▶ SUPPLIED MATERIAL:
▼

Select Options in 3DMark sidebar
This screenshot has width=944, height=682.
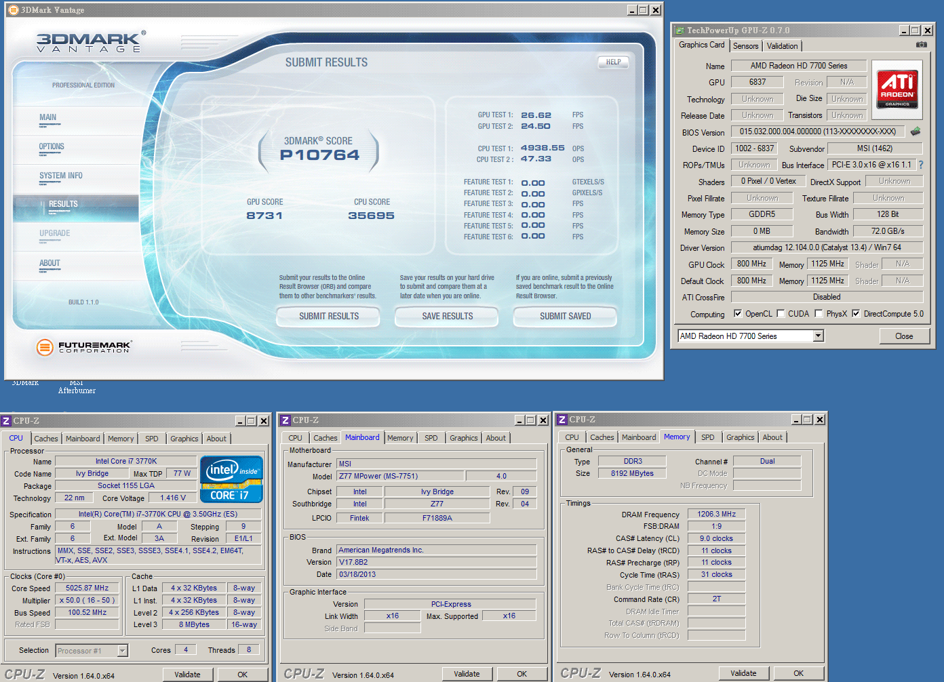pos(52,146)
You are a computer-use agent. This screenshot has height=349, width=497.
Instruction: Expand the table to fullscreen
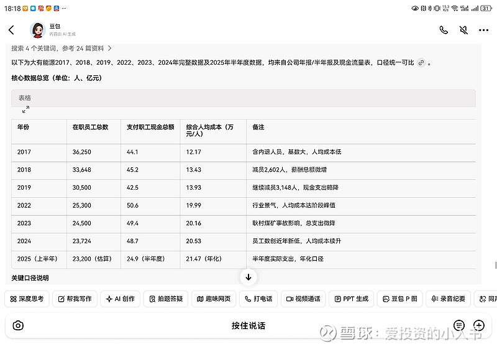(x=25, y=109)
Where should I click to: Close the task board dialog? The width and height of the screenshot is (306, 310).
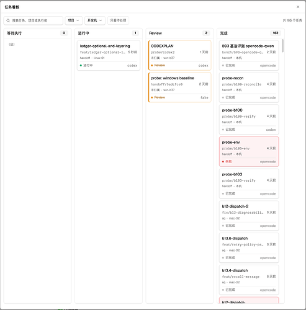(298, 7)
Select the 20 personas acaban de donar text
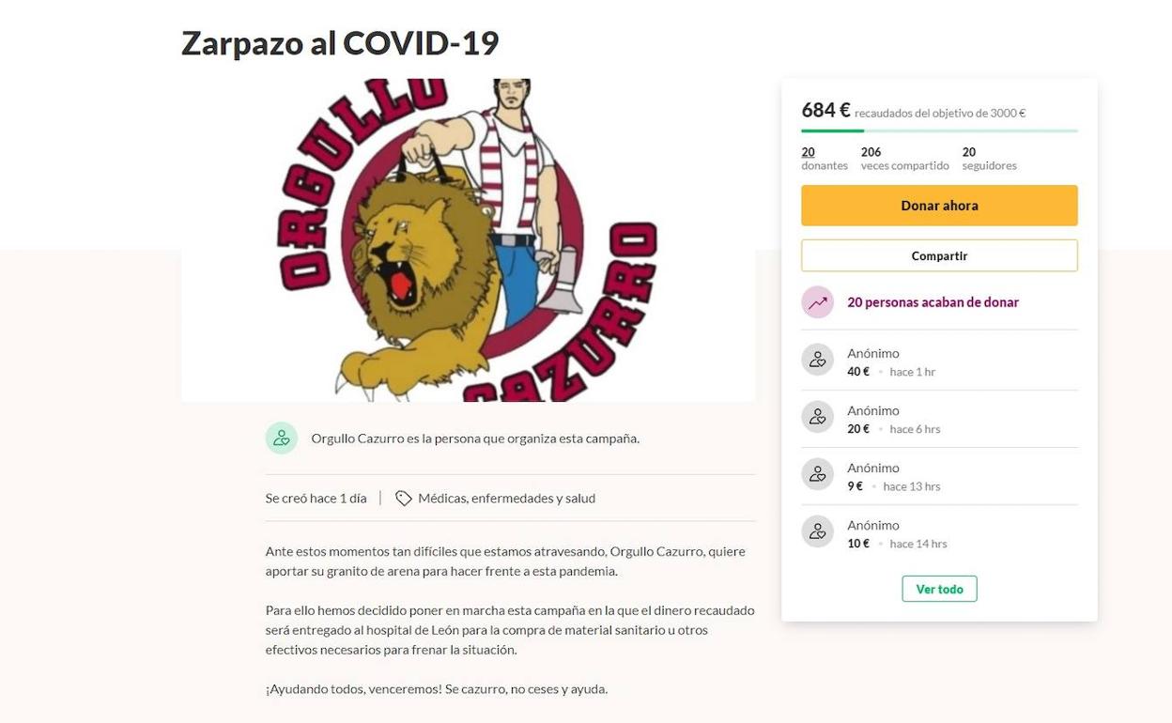Screen dimensions: 1172x723 (x=933, y=302)
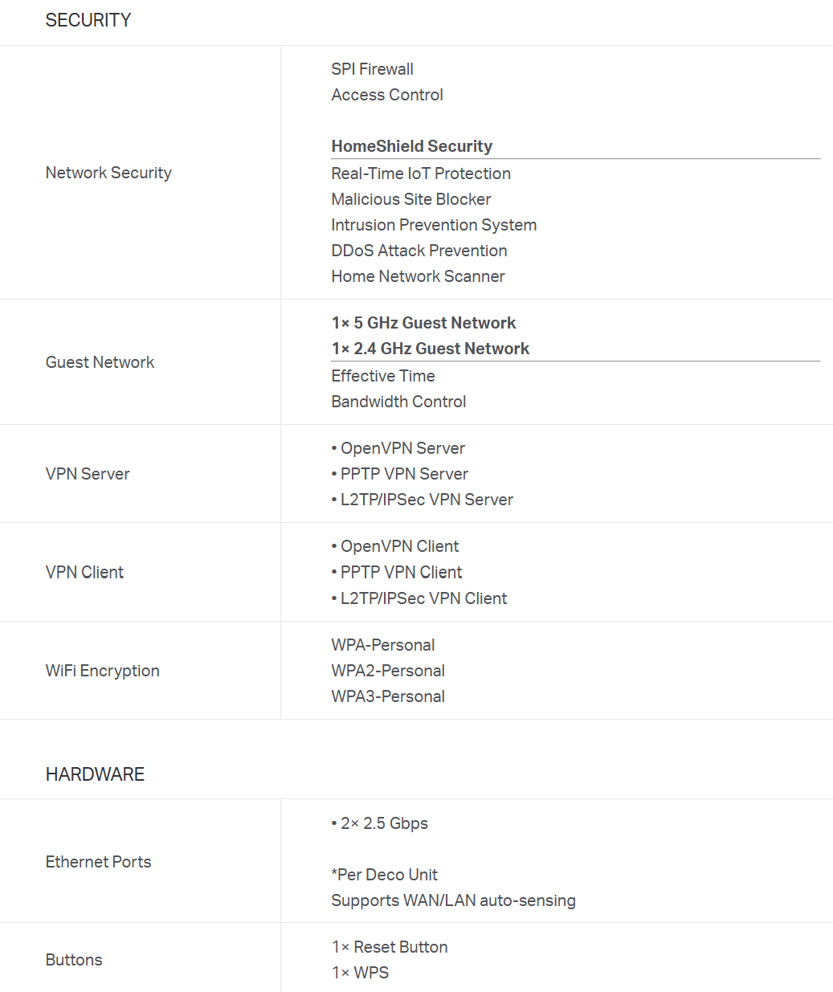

▲

▶ WHAT TO DO: Retype the data exactly; images stay out.

▶ TASK ANSWER:
Select Options in 3DMark sidebar
This screenshot has width=944, height=682.
pos(52,146)
You are a computer-use agent. This screenshot has height=349, width=497.
Instruction: Expand the table to fullscreen
(x=25, y=109)
Where should I click to: Close the task board dialog? The width and height of the screenshot is (306, 310).
(298, 7)
Select the 20 personas acaban de donar text
Screen dimensions: 1172x723 (x=933, y=302)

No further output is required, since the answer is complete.